■ **Arbeitsaufträge**:
1. Auf wie viele Individuen weltweit schrumpften die Populationen der frühen Menschenformen laut Übungstext zusammen?
2. Zähle alle Menschenarten auf, die im Übungstext mit Namen genannt werden.
3. Schreib einen Teil des Übungstexts wörtlich ab: Setze bei den Worten „Vor rund einer Million Jahren war“ ein und höre nach „lieferten die Gene.“ auf.

■ **Übungstext**:
======

Vor rund einer Million Jahren sind unsere Vorfahren möglicherweise nur um Haaresbreite einem Aussterben entgangen. Das entdeckten amerikanische Forscher bei der Auswertung genetischer Unterschiede. Die Populationen von Homo erectus und den anderen frühen Menschenformen schrumpften zu dieser Zeit plötzlich auf nur noch 55.500 Individuen weltweit zusammen – eine extrem kleine Anzahl, wie die Wissenschaftler in der Fachzeitschrift „Proceedings of the National Academy of Sciences“ (PNAS) berichten.
Vor rund einer Million Jahren war die Ausbreitung des Menschen in vollem Gange. Homo erectus, Homo ergaster und frühe Formen des Homo sapiens hatten, aus Afrika kommend, weite Teile Asiens und Europas besiedelt, das zeigen Fossilfunde aus dieser Zeit. Nach bisheriger Annahme musste es damals auch entsprechend hohe Anzahlen dieser Menschenarten gegeben haben. Doch genau das hat sich jetzt als Irrtum herausgestellt, wie Lynn Jorde, Genetikerin an der Universität von Utah in Salt Lake City, und ihre Kollegen herausfanden. Den entscheidenden Hinweis dafür lieferten die Gene.

======

■ **Extrahierte Daten**:
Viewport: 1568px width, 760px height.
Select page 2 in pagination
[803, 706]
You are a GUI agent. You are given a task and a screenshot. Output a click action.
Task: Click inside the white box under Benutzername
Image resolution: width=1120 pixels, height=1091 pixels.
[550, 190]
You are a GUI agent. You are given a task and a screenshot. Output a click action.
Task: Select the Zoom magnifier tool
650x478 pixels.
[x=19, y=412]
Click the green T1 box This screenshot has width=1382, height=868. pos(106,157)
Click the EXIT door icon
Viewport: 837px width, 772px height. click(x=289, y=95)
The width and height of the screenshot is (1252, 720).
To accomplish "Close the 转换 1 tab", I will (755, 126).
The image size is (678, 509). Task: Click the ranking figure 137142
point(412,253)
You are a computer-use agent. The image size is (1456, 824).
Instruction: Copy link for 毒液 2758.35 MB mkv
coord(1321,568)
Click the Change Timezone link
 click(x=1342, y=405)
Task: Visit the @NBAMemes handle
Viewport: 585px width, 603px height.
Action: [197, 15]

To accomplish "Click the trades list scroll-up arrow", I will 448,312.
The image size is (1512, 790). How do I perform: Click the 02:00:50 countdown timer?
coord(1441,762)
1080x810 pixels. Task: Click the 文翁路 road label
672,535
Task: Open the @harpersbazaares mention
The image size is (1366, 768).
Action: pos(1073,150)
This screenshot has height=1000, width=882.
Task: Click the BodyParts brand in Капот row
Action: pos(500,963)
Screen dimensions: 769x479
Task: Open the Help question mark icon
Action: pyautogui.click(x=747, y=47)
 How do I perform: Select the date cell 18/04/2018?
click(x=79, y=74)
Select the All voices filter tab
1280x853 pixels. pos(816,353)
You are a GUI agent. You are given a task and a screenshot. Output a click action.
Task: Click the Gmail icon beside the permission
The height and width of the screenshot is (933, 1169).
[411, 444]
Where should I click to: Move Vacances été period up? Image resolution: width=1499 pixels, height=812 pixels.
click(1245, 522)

======

■ **Lösungen**:
1. Auf nur noch 55.500 Individuen weltweit.

2. Homo erectus, Homo ergaster, Homo sapiens

3.
Vor rund einer Million Jahren war die Ausbreitung des Menschen in vollem Gange. Homo erectus, Homo ergaster und frühe Formen des Homo sapiens hatten, aus Afrika kommend, weite Teile Asiens und Europas besiedelt, das zeigen Fossilfunde aus dieser Zeit. Nach bisheriger Annahme musste es damals auch entsprechend hohe Anzahlen dieser Menschenarten gegeben haben. Doch genau das hat sich jetzt als Irrtum herausgestellt, wie Lynn Jorde, Genetikerin an der Universität von Utah in Salt Lake City, und ihre Kollegen herausfanden. Den entscheidenden Hinweis dafür lieferten die Gene.